Records to process ::
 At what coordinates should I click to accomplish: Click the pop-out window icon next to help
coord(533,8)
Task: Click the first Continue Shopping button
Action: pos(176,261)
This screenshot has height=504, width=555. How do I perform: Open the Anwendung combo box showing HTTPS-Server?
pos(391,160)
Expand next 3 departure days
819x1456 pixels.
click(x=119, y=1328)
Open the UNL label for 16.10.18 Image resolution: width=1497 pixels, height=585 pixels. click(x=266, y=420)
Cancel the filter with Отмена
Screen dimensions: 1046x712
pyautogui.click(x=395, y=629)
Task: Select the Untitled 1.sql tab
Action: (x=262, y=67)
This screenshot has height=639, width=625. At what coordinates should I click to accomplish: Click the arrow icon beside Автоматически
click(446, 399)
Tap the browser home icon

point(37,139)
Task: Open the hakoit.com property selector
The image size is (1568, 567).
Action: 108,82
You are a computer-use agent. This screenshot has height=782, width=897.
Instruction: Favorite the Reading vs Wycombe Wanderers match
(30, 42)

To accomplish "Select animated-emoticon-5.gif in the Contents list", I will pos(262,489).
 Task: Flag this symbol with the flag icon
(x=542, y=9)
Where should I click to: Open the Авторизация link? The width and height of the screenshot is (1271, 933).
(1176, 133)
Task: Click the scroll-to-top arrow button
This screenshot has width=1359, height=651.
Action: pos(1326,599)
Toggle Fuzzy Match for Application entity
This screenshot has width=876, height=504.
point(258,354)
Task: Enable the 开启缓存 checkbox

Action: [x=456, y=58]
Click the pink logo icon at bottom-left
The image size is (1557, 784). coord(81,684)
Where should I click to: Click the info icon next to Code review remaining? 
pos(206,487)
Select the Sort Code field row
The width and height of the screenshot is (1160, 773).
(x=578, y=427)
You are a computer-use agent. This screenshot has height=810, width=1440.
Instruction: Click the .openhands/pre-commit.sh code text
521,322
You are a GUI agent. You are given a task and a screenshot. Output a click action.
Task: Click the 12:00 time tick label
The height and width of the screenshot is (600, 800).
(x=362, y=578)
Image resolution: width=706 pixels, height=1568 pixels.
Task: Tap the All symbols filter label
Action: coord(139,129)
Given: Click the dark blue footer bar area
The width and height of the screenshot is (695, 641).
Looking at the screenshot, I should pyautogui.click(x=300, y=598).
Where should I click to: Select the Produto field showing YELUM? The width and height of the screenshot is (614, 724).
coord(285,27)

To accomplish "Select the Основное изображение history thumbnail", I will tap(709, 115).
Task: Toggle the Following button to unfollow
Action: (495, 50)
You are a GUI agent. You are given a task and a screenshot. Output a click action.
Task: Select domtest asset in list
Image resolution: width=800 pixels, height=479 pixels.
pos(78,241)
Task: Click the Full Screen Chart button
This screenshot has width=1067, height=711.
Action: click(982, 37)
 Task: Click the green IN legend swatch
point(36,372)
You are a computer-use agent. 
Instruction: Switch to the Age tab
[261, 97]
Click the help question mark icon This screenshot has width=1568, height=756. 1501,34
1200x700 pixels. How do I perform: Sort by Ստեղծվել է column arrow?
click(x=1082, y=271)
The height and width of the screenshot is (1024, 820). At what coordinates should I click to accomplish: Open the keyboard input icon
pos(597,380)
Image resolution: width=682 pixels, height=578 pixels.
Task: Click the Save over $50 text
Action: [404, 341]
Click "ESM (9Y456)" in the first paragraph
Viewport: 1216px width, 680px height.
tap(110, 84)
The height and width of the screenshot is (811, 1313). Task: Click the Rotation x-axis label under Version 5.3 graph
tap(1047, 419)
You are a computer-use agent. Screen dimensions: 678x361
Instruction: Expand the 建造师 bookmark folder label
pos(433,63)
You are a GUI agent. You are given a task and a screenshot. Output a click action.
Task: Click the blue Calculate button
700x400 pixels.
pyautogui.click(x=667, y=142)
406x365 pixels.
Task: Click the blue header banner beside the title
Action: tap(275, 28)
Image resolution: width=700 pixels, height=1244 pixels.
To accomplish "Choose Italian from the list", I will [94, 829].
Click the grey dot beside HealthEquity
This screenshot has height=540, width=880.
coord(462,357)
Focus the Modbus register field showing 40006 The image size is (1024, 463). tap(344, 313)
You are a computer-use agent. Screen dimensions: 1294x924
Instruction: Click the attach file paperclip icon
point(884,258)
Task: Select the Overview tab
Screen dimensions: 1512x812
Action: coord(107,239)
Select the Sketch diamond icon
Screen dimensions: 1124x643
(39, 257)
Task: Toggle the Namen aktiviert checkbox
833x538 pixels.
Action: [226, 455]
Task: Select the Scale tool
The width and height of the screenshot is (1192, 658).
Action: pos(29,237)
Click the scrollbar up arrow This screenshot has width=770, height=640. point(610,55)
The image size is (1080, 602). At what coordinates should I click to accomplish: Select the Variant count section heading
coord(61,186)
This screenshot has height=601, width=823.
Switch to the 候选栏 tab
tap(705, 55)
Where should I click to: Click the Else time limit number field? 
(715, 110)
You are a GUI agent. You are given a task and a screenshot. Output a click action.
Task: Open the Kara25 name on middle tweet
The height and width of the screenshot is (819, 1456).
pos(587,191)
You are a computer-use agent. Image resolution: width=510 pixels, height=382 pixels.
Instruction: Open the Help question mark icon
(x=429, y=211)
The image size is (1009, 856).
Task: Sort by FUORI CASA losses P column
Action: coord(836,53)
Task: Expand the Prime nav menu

What the task asks ::
Filter the preceding entries down to the lines with "computer".

Finished exercise ::
You are a computer-use agent. This screenshot has height=782, width=897.
You are a computer-use agent. This screenshot has height=810, width=1440.
You are a computer-use agent. 
You are a computer-use agent. Screen dimensions: 678x361
You are a computer-use agent. Screen dimensions: 1294x924
You are a computer-use agent. Image resolution: width=510 pixels, height=382 pixels.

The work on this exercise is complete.